The task:
Please transcribe the data that follows, keeping every line exact.

Collected data:
* * * *
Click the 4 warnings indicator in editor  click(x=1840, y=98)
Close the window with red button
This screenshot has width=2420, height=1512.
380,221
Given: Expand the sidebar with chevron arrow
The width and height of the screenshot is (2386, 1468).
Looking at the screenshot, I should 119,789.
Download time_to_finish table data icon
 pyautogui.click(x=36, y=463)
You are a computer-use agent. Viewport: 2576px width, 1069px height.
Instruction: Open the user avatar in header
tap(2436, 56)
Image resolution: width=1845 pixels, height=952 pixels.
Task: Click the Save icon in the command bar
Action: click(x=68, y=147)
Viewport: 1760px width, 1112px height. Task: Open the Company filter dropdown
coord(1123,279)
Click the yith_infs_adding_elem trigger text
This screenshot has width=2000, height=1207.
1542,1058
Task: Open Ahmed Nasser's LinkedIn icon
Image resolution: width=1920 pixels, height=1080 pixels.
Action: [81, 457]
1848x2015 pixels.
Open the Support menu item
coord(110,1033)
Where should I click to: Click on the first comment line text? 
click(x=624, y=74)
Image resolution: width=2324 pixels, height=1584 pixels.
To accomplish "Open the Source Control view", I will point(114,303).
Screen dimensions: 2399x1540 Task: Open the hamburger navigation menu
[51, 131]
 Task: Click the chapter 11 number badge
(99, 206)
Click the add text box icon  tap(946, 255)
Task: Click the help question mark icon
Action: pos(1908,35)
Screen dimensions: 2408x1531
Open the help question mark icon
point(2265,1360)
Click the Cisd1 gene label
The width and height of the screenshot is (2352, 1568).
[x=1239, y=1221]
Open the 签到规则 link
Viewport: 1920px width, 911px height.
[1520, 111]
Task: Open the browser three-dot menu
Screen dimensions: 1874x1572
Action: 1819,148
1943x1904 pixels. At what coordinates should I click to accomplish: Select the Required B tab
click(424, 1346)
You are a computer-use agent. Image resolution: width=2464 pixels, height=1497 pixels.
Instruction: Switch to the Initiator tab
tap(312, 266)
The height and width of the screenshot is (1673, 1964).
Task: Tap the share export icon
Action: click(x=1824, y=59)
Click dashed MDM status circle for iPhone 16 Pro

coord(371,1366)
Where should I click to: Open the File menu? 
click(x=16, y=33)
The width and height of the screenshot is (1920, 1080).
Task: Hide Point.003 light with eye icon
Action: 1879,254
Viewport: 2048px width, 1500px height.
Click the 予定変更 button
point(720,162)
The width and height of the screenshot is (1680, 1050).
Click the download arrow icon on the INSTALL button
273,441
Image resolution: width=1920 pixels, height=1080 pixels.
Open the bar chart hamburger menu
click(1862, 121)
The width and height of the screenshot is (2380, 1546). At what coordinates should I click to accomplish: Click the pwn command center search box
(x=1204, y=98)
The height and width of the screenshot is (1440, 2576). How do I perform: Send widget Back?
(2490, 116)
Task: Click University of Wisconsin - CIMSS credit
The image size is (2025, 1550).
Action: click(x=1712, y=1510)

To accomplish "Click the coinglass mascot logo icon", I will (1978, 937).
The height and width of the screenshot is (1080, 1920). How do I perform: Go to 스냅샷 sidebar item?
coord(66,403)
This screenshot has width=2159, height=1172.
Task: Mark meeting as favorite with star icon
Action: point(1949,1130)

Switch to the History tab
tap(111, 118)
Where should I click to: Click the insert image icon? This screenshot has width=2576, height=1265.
* * * *
Final answer:
Click the 4 warnings indicator in editor  click(x=1840, y=98)
Close the window with red button
This screenshot has width=2420, height=1512.
380,221
Given: Expand the sidebar with chevron arrow
The width and height of the screenshot is (2386, 1468).
Looking at the screenshot, I should 119,789.
Download time_to_finish table data icon
 pyautogui.click(x=36, y=463)
You are a computer-use agent. Viewport: 2576px width, 1069px height.
Instruction: Open the user avatar in header
tap(2436, 56)
Image resolution: width=1845 pixels, height=952 pixels.
Task: Click the Save icon in the command bar
Action: click(x=68, y=147)
Viewport: 1760px width, 1112px height. Task: Open the Company filter dropdown
coord(1123,279)
Click the yith_infs_adding_elem trigger text
This screenshot has width=2000, height=1207.
1542,1058
Task: Open Ahmed Nasser's LinkedIn icon
Image resolution: width=1920 pixels, height=1080 pixels.
Action: [81, 457]
1848x2015 pixels.
Open the Support menu item
coord(110,1033)
Where should I click to: Click on the first comment line text? 
click(x=624, y=74)
Image resolution: width=2324 pixels, height=1584 pixels.
To accomplish "Open the Source Control view", I will point(114,303).
Screen dimensions: 2399x1540 Task: Open the hamburger navigation menu
[51, 131]
 Task: Click the chapter 11 number badge
(99, 206)
Click the add text box icon  tap(946, 255)
Task: Click the help question mark icon
Action: pos(1908,35)
Screen dimensions: 2408x1531
Open the help question mark icon
point(2265,1360)
Click the Cisd1 gene label
The width and height of the screenshot is (2352, 1568).
[x=1239, y=1221]
Open the 签到规则 link
Viewport: 1920px width, 911px height.
[1520, 111]
Task: Open the browser three-dot menu
Screen dimensions: 1874x1572
Action: 1819,148
1943x1904 pixels. At what coordinates should I click to accomplish: Select the Required B tab
click(424, 1346)
You are a computer-use agent. Image resolution: width=2464 pixels, height=1497 pixels.
Instruction: Switch to the Initiator tab
tap(312, 266)
The height and width of the screenshot is (1673, 1964).
Task: Tap the share export icon
Action: click(x=1824, y=59)
Click dashed MDM status circle for iPhone 16 Pro

coord(371,1366)
Where should I click to: Open the File menu? 
click(x=16, y=33)
The width and height of the screenshot is (1920, 1080).
Task: Hide Point.003 light with eye icon
Action: 1879,254
Viewport: 2048px width, 1500px height.
Click the 予定変更 button
point(720,162)
The width and height of the screenshot is (1680, 1050).
Click the download arrow icon on the INSTALL button
273,441
Image resolution: width=1920 pixels, height=1080 pixels.
Open the bar chart hamburger menu
click(1862, 121)
The width and height of the screenshot is (2380, 1546). At what coordinates should I click to accomplish: Click the pwn command center search box
(x=1204, y=98)
The height and width of the screenshot is (1440, 2576). How do I perform: Send widget Back?
(2490, 116)
Task: Click University of Wisconsin - CIMSS credit
The image size is (2025, 1550).
Action: click(x=1712, y=1510)

To accomplish "Click the coinglass mascot logo icon", I will (1978, 937).
The height and width of the screenshot is (1080, 1920). How do I perform: Go to 스냅샷 sidebar item?
coord(66,403)
This screenshot has width=2159, height=1172.
Task: Mark meeting as favorite with star icon
Action: point(1949,1130)

Switch to the History tab
tap(111, 118)
Where should I click to: Click the insert image icon? This screenshot has width=2576, height=1265.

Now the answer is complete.